Jugendschutz als Feigenblatt
Besonders zynisch mutet das Lippenbekenntnis zum Jugendschutz an. Man müsse den „konsequenten Schutz der Gesundheit gerade junger Menschen" sicherstellen, so Dahmen. Doch wie genau soll das funktionieren, wenn gleichzeitig die legalen Bezugswege ausgeweitet werden? Jeder, der die Realität auf deutschen Schulhöfen kennt, weiß: Je normaler eine Substanz gesellschaftlich wird, desto leichter gelangt sie auch in die Hände Minderjähriger. Das war beim Alkohol so, das war bei Zigaretten so, und beim Cannabis wird es nicht anders sein.
Prioritäten einer abgewählten Partei
Es ist bezeichnend für den Zustand der Grünen, dass sie ausgerechnet jetzt – aus der Opposition heraus – dieses Thema wieder auf die Agenda setzen. Statt sich mit den drängenden Problemen des Landes zu befassen, etwa der galoppierenden Staatsverschuldung, der maroden Infrastruktur oder der explodierenden Kriminalität, widmet man sich lieber der Frage, wie der Bürger noch bequemer an sein Cannabis kommt. Es ist ein Armutszeugnis, das viel über die Prioritäten dieser Partei verrät.

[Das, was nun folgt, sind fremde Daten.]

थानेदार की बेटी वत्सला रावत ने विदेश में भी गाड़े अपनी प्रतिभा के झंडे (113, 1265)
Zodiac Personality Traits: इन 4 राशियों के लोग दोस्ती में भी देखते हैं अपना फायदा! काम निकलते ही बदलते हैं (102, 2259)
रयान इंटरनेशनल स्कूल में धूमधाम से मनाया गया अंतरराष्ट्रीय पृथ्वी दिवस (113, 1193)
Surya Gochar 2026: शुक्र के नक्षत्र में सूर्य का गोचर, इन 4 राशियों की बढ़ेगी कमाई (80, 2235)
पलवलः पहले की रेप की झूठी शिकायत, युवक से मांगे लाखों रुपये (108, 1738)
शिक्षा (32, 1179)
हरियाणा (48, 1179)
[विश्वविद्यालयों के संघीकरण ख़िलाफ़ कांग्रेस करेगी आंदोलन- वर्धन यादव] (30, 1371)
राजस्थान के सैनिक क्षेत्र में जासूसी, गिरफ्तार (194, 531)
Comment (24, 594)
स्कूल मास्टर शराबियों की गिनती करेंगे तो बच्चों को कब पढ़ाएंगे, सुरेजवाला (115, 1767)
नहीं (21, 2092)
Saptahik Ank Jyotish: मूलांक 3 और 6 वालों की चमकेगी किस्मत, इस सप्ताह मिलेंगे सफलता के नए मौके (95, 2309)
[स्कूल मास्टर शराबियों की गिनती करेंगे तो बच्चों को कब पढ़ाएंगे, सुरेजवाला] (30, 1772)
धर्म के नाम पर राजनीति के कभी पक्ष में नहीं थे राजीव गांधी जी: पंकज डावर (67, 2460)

Die Große Koalition unter Friedrich Merz wäre gut beraten, diesem Vorstoß eine klare Absage zu erteilen. Deutschland braucht keine weitere Aufweichung der Drogenpolitik. Deutschland braucht eine Rückbesinnung auf das, was dieses Land einst stark gemacht hat: Leistungsbereitschaft, Verantwortungsbewusstsein und einen klaren Kompass für das, was wirklich zählt. Doch solange Parteien wie die Grünen den öffentlichen Diskurs mitbestimmen, wird man auf diese Rückbesinnung wohl noch lange warten müssen.